■ **WHAT YOU SHOULD DO**
The answer must be the full listing, repeated word for word.

■ **STUDY MATERIAL**

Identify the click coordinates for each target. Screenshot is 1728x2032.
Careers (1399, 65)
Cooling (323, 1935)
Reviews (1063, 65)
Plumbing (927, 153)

■ **EXERCISE OUTPUT**
Identify the click coordinates for each target. Screenshot is 1728x2032.
Careers (1399, 65)
Cooling (323, 1935)
Reviews (1063, 65)
Plumbing (927, 153)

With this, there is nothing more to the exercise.